I've known for more than twenty years that I am an introvert, and I thank the well-known Meyers-Briggs Personality Type Indicator (MBTI) for the first beams of light that opened some understanding in my life about the implications of what it means to be an introvert. But I had no idea of the depth of those implications, in spite of the fact that I lived them, felt them, and was shaped by them to such a deep and, yes, devastating, affect.
During the past week I have spent a great deal of time reflecting on what I have read (a typical thing for an introvert to do!). What I am learning is breaking open understandings about relationships with significant people in my life: disappointments some have felt in regard to me, laments that I have felt in regard to others and about myself, and the answers to mysteries have begun to emerge and take shape.

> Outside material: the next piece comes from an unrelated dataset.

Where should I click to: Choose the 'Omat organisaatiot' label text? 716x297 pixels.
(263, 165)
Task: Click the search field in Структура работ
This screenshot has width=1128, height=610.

The pain that is spilling forth is an accumulation of hurt released by the recognition of something that is a part of me beyond my will or my choosing. It is simultaneously raw and cleansing. The good news is that it is being brought into the light. The healing of wounds can begin while at the same time I can begin to address how to embrace and integrate new knowledge into the person I am and will become.
Years ago, after I returned home from a semester in Scotland during my junior year in college, my brothers and I spent a week in Maine with my father and his girlfriend. One night we went out to dinner, and as were leaving the restaurant to head back to the house a discussion began to get tense. My brothers began to pick at and ridicule me for something I had expressed. I dropped into silence, and when one brother made an especially cutting remark Joan turned from the front seat to face them and said, "you have no idea how deeply she feels!" The car went silent. Had I not been driving I would have frozen in place. But this moment is etched in my memory because I felt seen, understood, and recognized in a way that I don't remember ever experiencing before that time.
These are tender days for me, but there is strength, now, in the understanding that is unfolding. There is so much more to learn and comprehend. There are things I need to learn to do to prevent hurts that, unintentionally, are inflicted on the people in my life. At this moment I can say to any of you that have felt disregarded or ignored by any silence or inaction from me, I am sorry.
I am learning to love myself differently through this awakening. Through that process, I will be able to love you better as well. Bear with me.